Returning to the Improvement Era piece, we note that Gates builds to a close in sublime literary style, returning to the theme of male-female partnership. Whether consciously or not, at this point Gates has shifted from the vision of Joseph Smith to describing her own hopeful vision of ultimate truth. “Today, and since that day, in this Church and Kingdom, as was divinely ordained, together men and women stumble along,” she exulted. “Joined by the clinging hands of their little children, both are facing the rising sun of the coming day of peace and power.” She then takes her metaphor to its limits:

When the key was turned in the opening portal of sky and earth to admit men once again in life’s sacred courts, men were endowed with the power and majesty of the Holy Priesthood; and all its blessings, gifts, and powers are shared and shared alike by man and his true mate. He of right enters into his Priesthood heritage, while the Gate Beautiful opens wide to admit all of us women into the glories of the Court of the Women! Nor are we there confined! Side by side, men and women climb the golden stairs, pass Solomon’s Porch, the Altar of Sacrifice, the symbolic tables and glowing candle-branches, into the Holy Place; and as we go together into the Holy of Holies we voice the hymnal of our sex—

She then quotes the final verse of the hymn “O My Father,” expressing the hope of entering into the “royal courts on high” by the “mutual approbation” of both our Heavenly Father and Heavenly Mother.[34]

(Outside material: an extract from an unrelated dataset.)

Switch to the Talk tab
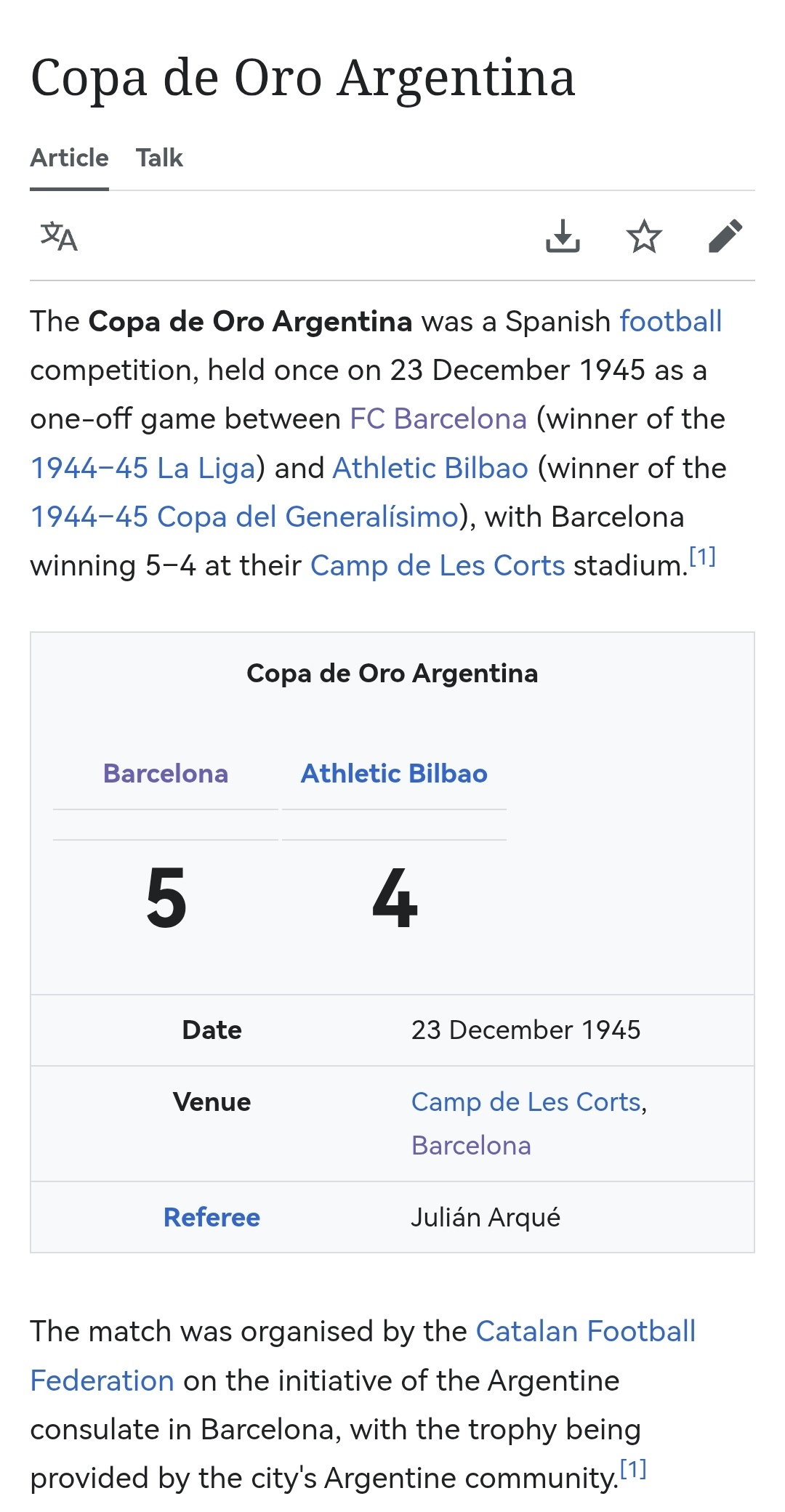This screenshot has height=1512, width=785. [x=159, y=158]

Amid this flowery rhetoric, Gates has made a couple of significant moves. In saying that “men” were endowed with the priesthood, she introduces another note of ambiguity. Standard usage at this time required that the male pronoun be used to refer generically to men and women alike, and “men” could refer to “mankind,” as suggested by her earlier quotation marks around the term. Thus, Gates could be saying that the priesthood was given to men and women together. “Endowed” may underscore this likelihood, since it would root the reception of priesthood in the temple—which Gates has already indicated as a site of male-female equality. She was well aware that in previous generations there had been an understanding that women in some sense “held” or “shared” the priesthood “in connection with their husbands” through participation in temple ordinances.[35]

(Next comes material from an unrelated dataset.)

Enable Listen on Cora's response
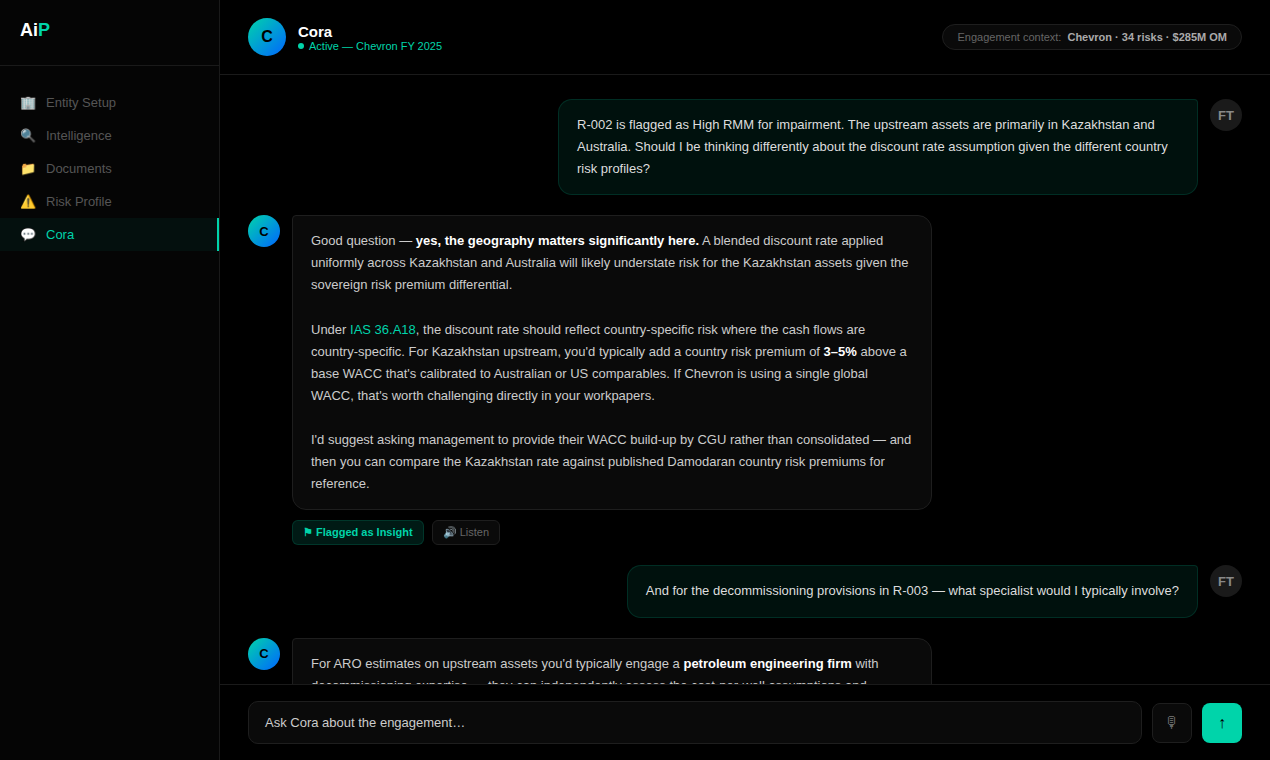This screenshot has width=1270, height=760. click(465, 532)
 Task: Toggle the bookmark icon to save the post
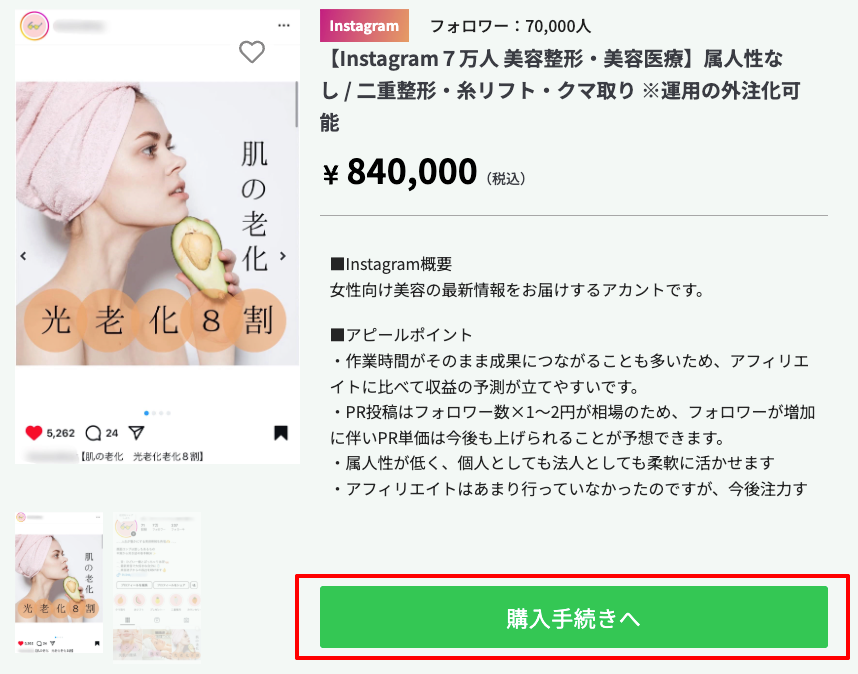coord(281,431)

At the same time, Gates knew that President Smith had explicitly repudiated the idea of women holding the priesthood in connection with their husbands. Early in his administration he had published an adamant statement that women did not “share” or “hold” the priesthood with their husbands; they did, however, jointly “enjoy the benefits therefrom.” This became the standard formulation: women did not hold the priesthood, but they shared in all its blessings.[36] Indeed, her assertion that the “blessings, gifts, and powers” of the priesthood were shared by men and women echoed—if in somewhat stronger terms—Smith’s own formulation.

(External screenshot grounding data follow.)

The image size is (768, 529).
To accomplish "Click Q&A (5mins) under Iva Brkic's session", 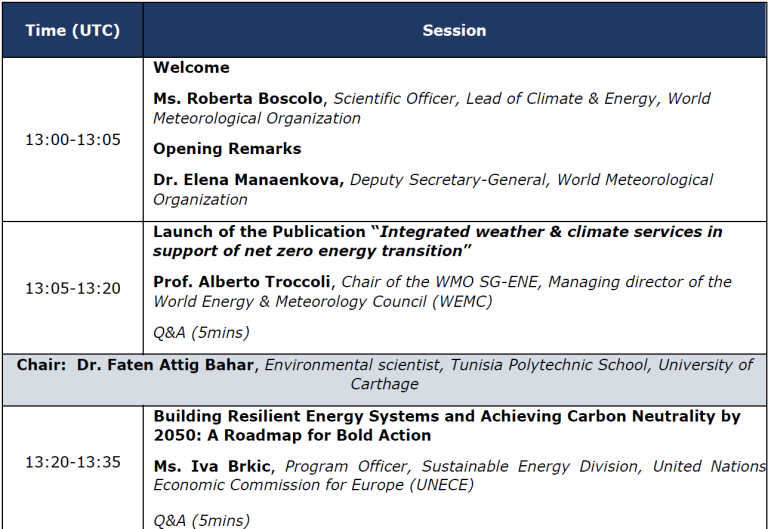I will (x=201, y=520).
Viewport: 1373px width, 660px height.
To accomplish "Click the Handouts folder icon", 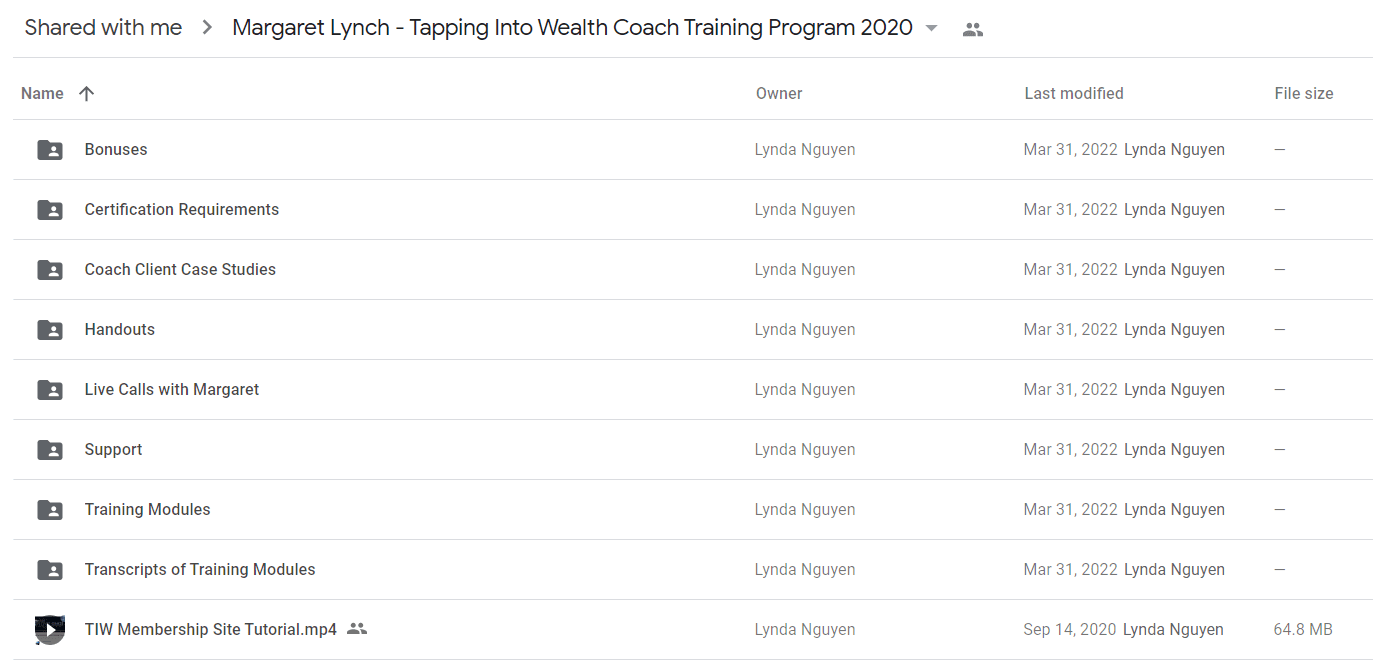I will point(50,330).
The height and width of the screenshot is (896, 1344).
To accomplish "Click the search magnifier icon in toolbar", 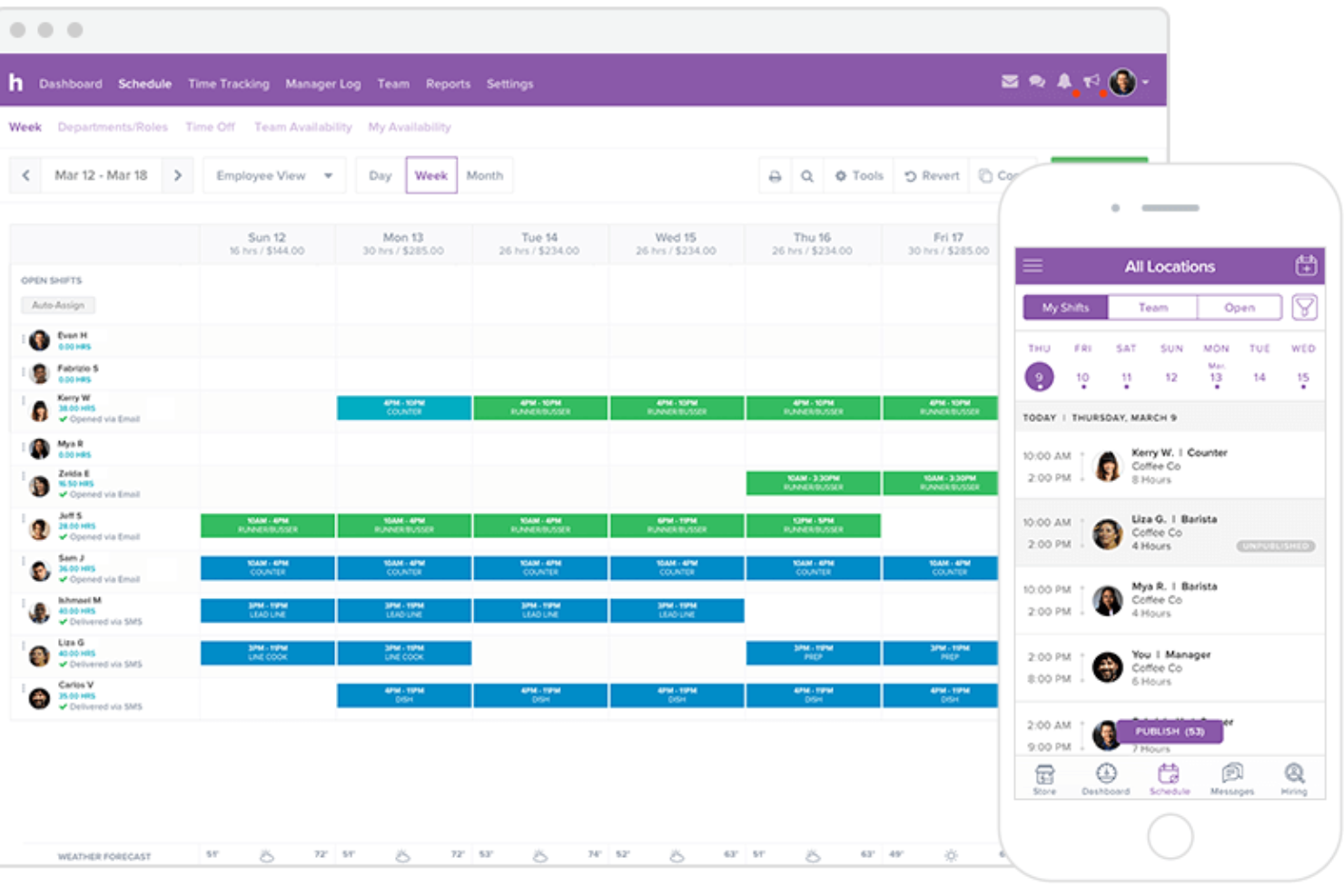I will click(806, 176).
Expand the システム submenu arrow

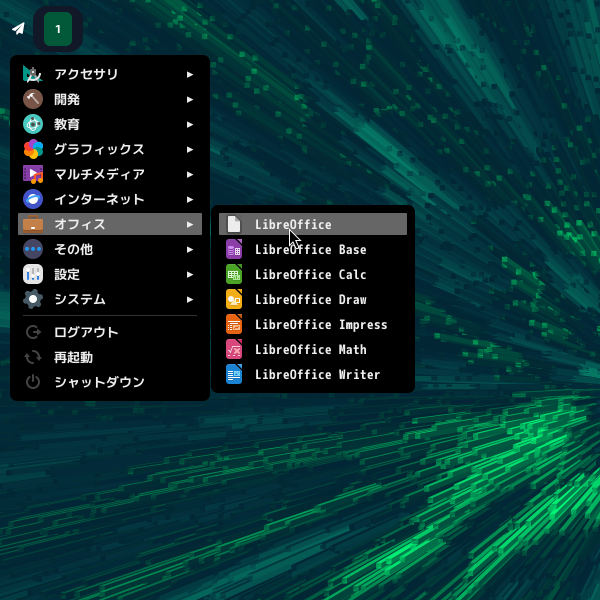coord(190,299)
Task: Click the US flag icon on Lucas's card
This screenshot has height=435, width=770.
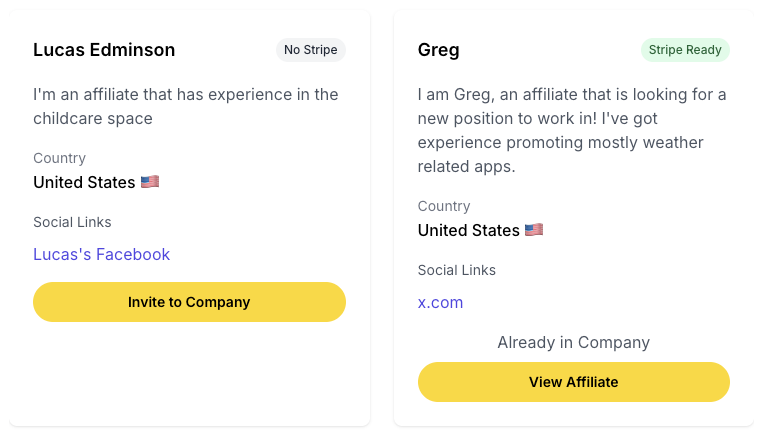Action: click(150, 182)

Whether Gates meant to invoke the earlier understanding about shared priesthood, she certainly grasped the profound implications in the shifts that had taken place regarding priesthood in her lifetime and especially over the past two decades. These developments had served to elevate both the concept of priesthood and its association with male ecclesiastical authority. Just a few years earlier, she had grappled with this issue in her first major editorial in the new Relief Society Bulletin, soon to become the Relief Society Magazine. “There is one rule . . . which should be written deep in the heart of every woman in this kingdom,” she declared, “namely, respect for the priesthood.” While women of the day were restlessly seeking to change society in their favor, women of the Church, she said, should “honor the law of God.” The right of presidency associated with the priesthood was the source of all functions and offices in the Church. Women who led in the Relief Society did so because they received authority from the priesthood.[37]

These statements tracked closely with what President Smith had been teaching for years, but Gates did not stop there. She felt it necessary to draw out their full implications. “Women do not hold the Priesthood,” she emphasized. “This fact must be faced calmly by mothers and explained clearly to young women.”[38] Women in this church, she insisted, must “render that reverence and obedience that belongs of right to the Priesthood” that their fathers and husbands hold.[39] Gates seems to take almost grim satisfaction in setting women straight, but her expression about facing the situation “calmly” hints at turbulent undercurrents.[40] She well knew that different ideas about women and priesthood had once prevailed, and she knew that the Relief Society had formerly acted with more autonomy. Still, she gave no ground.

There is another significant move in Gates’s “Vision Beautiful.” This is her use of the phrase “the key was turned,” which she invoked in relation to the restoration of priesthood for men. Gates certainly knew that the origin of that phrase was from Joseph Smith’s teachings to the Relief Society. In a sermon given 28 April 1842, the prophet had declared to the women: “I now turn the key to you in the name of God and this Society shall rejoice and knowledge and intelligence shall flow down from this time—this is the beginning of better days, to this Society.”[41]

These words had been cited and republished many times and had become part of Latter-day Saint women’s discourse and self-definition, as epitomized at the 1892 Relief Society Jubilee celebration when one of the most prominent decorations in the Tabernacle was a huge key-shaped floral arrangement. Emmeline Wells’s remarks on that occasion expressed the by-then standard interpretation: Since the founding of the Relief Society and Joseph’s turning of the key, she proclaimed, “Woman is becoming emancipated from error and superstition and darkness.”[42] Twenty years later, and just a few months after Gates’s “Address” on women and priesthood, Wells (the then Relief Society General President) had reaffirmed this view. Since Joseph Smith “turned the key of knowledge for women,” she wrote, “very much greater liberty has been brought about towards the elevation of womanhood, until greater progress and a higher civilization for all has been attained.”[43] In Wells’s accounts, it was the organization of the Relief Society that “turned the key” to give women authority and status in the Church and to open a new era of women’s progress and emancipation.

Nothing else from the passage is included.